De surcroît, cet auteur de rengaines ayant imprégné l’air du temps et marqué leur époque, était franchement admiratif du jeu de cet acteur hors norme. 

En témoigne l’appréciation élogieuse que van Parys consigne dans son journal, à propos du film “Jean de la Lune” de Jean Choux, réalisé en 1930 et sorti en 1931 (adaptation de la pièce de Marcel Achard). Avec notamment, au générique, Madeleine Renaud et Jean-Pierre Aumont. Simon y interprète le rôle de Clothaire (Clo-Clo) :  ” Michel Simon est, dans ce film, d’une bouffonnerie encore plus écrasante qu’au théâtre. Je ne pense pas qu’on puisse imaginer Clo-Clo, désormais, interprété par un autre “. Par ailleurs et à propos de ce film, on peut dire qu’il doit peu à Jean Choux, car Michel Simon ayant créé la pièce, tenait à la filmer lui-même. S’identifiant pleinement au personnage incarné, il prit par conséquent cette affaire en main. Mais devant le succès du film, Jean Choux exigea que son propre nom fût mis en évidence.

Au chapitre de la complicité qui liait Simon à van Parys, on retient surtout le film “Circonstances atténuantes”, réalisé par Jean Boyer. Sortie précisément en 1939, cette oeuvre  met en relief le jeu d’acteur d’un Simon à contre-emploi, dans le rôle de Gaëtan Le Sentencieux, ancien Procureur de la République. Lequel y interprète précisément une certaine chanson, en alternance avec la gouailleuse Arletty. Sous le litre “Comme de bien entendu“, ce refrain deviendra célèbre (paroles Jean Boyer et musique van Parys). Chanson emblématique. Résumant l’inimitable capacité d’un Simon, à susurrer d’une voix chevrotante certains airs qui resteront dans les mémoires, même sortis de leur contexte cinématographique. 

Reprise en 2002 par le duo Patrick Bruel et Renaud, cette bluette raconte, sur un air de valse-musette, une histoire d’amour qui n’évolue  pas très bien. Alors que la jeune femme travaille. Et que son amoureux préfère trainer quant à lui dans les bistrots…

Pour clore ici le chapitre Georges van Parys, je ne résiste pas à nommer certaines des chansons dont cet auteur prolifique a créé la musique :

La complainte des infidèles”, paroles de Carlo Rim. Nostalgique et doucement implacable, cette musique et l’enchaînement des couplets nous signifient qu’en amour la règle serait : ” coeur pour coeur dent pour dent, telle est la loi des amants”. Interprétée avec bonheur par le regretté Mouloudji. Par Mouloudji également, dont celui-ci écrivit les paroles : ” Un jour tu verras” extraite du film “Secrets d’alcôve” (1954) réalisé par Jean Delannoy.
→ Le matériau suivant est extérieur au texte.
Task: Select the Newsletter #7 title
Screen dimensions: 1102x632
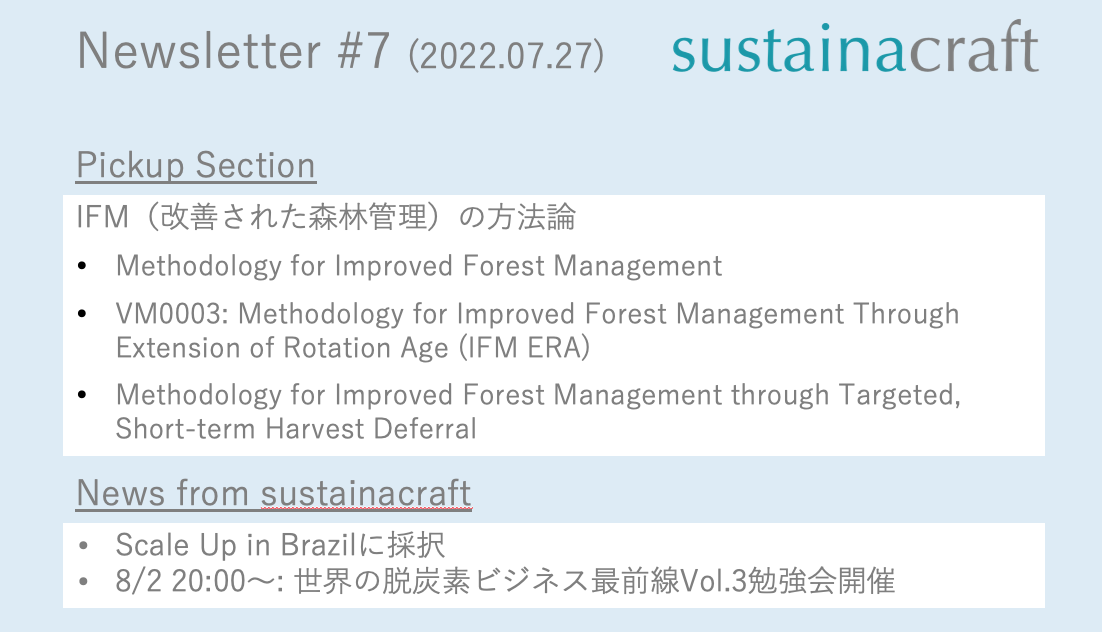Action: (x=233, y=51)
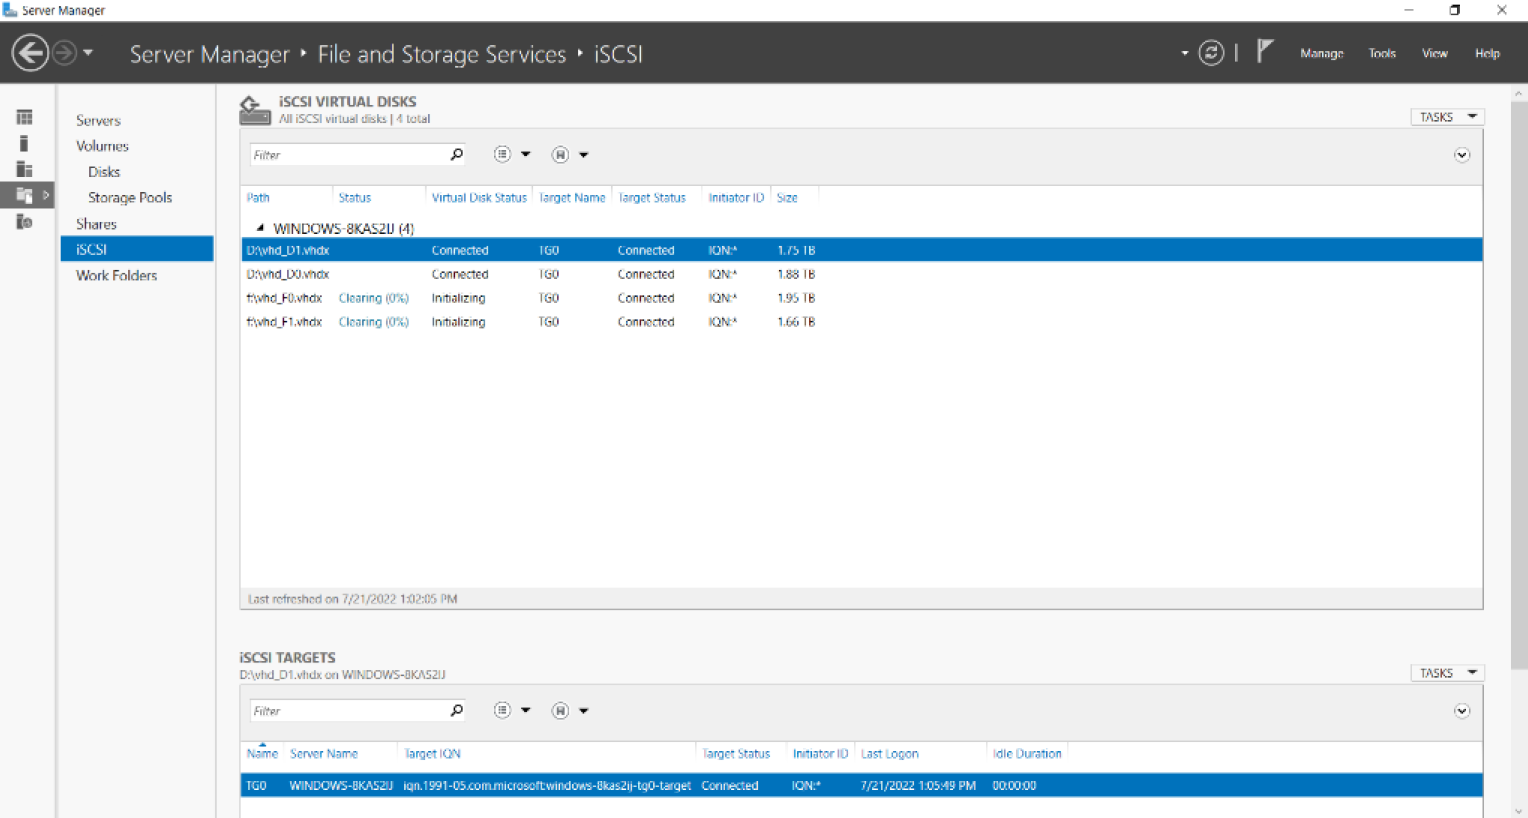Open the notifications flag
This screenshot has width=1528, height=818.
click(1265, 51)
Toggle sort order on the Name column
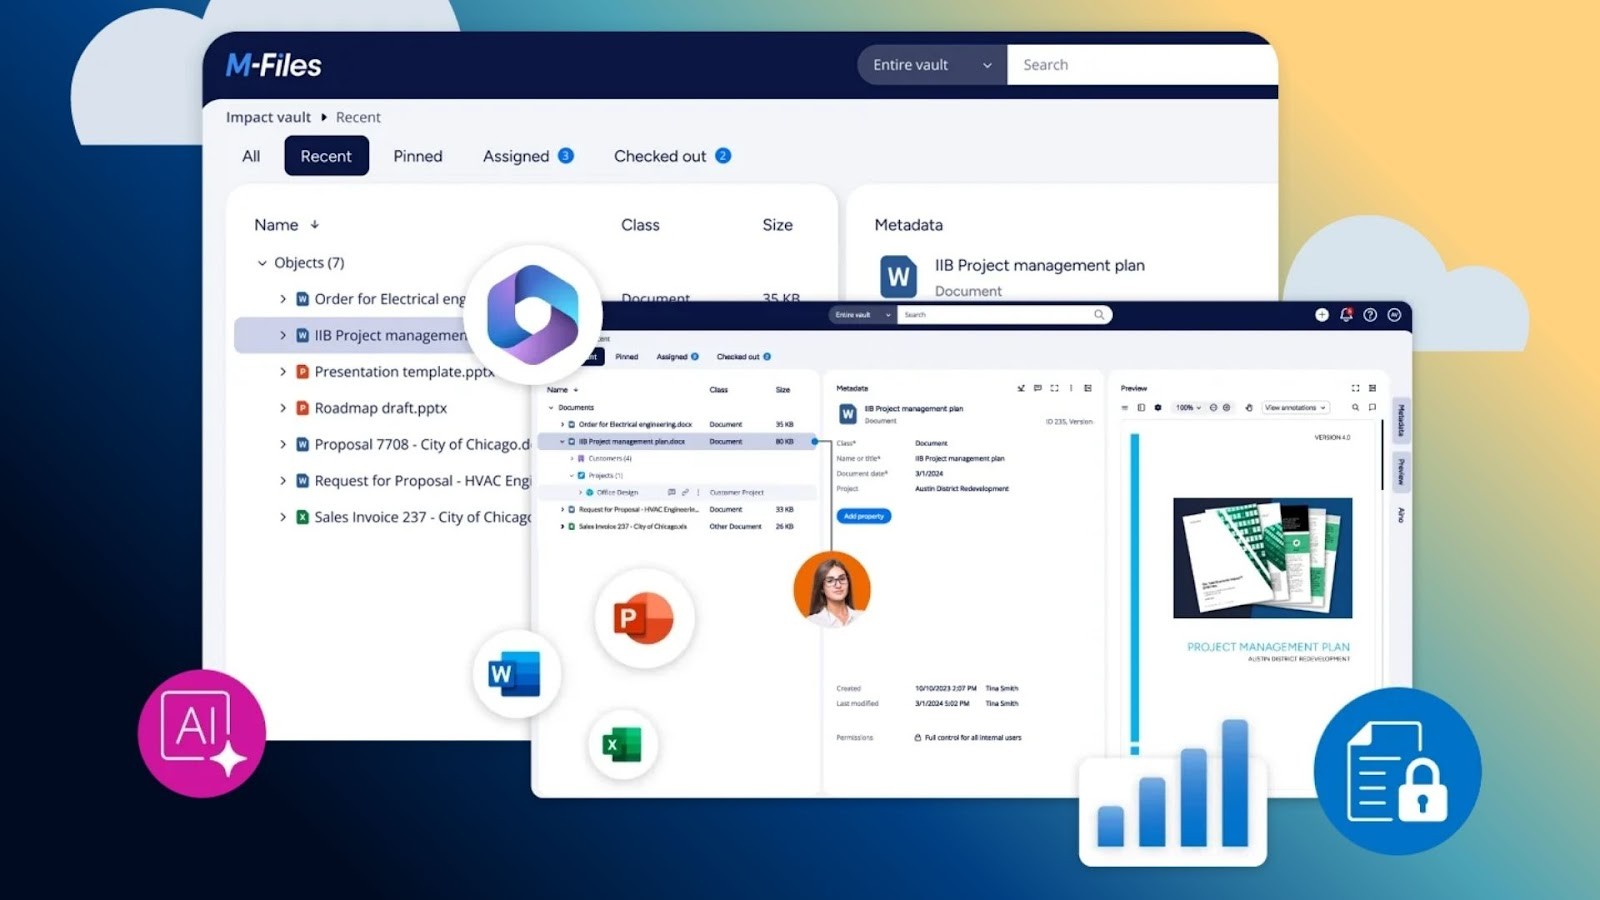 tap(315, 225)
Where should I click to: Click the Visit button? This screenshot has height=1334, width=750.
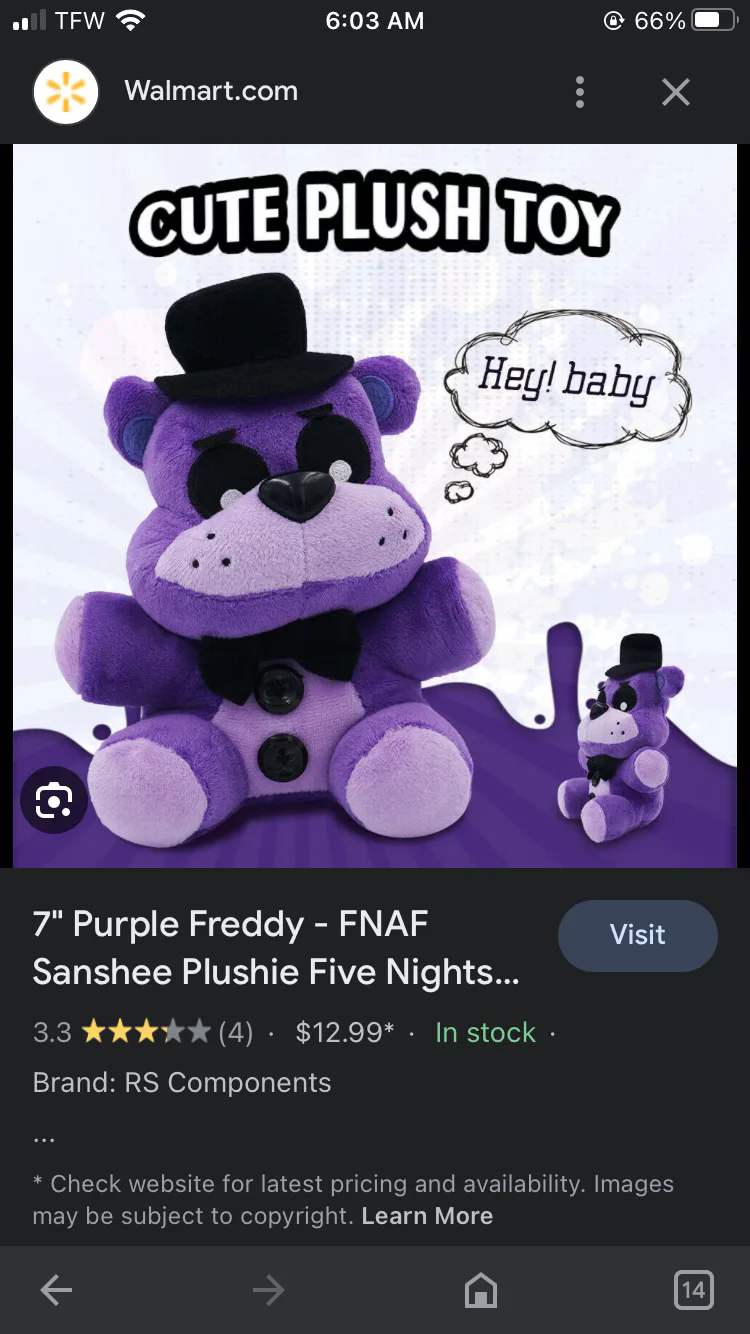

Sans oublier les innombrables musiques de films dont van Parys  contribua largement à garantir le succès et pérenniser le souvenir. Citons quelques exemples, pêle-mêle (de façon chronologique) :

Moulin Rouge, Romance de Paris, Fanfan la Tulipe, Casque d’or, Les Belles de nuit, Les Diaboliques, Les Grandes Manoeuvres, Nana, French Cancan, Les Misérables, Tout l’Or du monde. Etc. etc.  
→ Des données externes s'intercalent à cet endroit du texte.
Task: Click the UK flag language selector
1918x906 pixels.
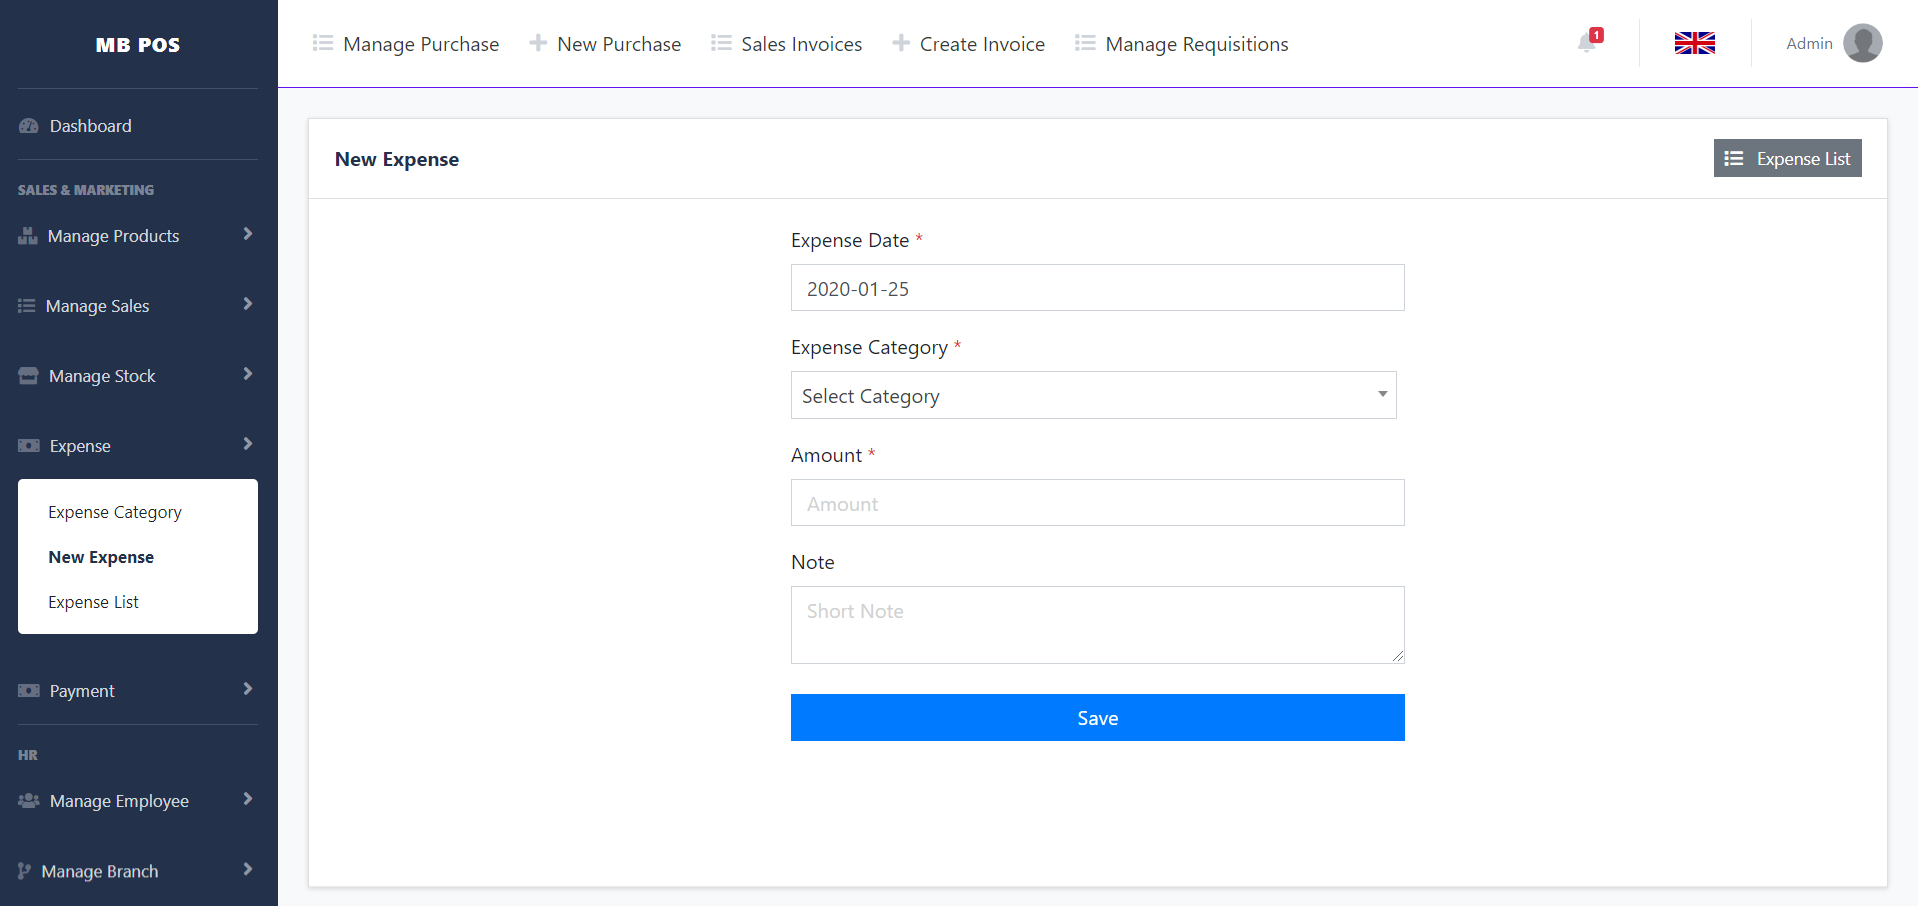Action: pos(1694,43)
Et vers la fin de sa vie, une collaboration avec Michel Audiard… Pour terminer en beauté et au diapason avec quelques truculentes pirouettes :  “Faut pas prendre les enfants du bon Dieu pour des canards sauvages” (1968), et ” Elle boit pas, elle fume pas, elle drague pas, mais … elle cause”.

Globalement : une fluidité de l’esprit qu’on retrouve dans les quelques mots qu’il adressa en 1939 à Michel Simon …   

La lettre que Georges van Parys adresse à Michel Simon, 9 mars 1939. Archives Santo Cappon.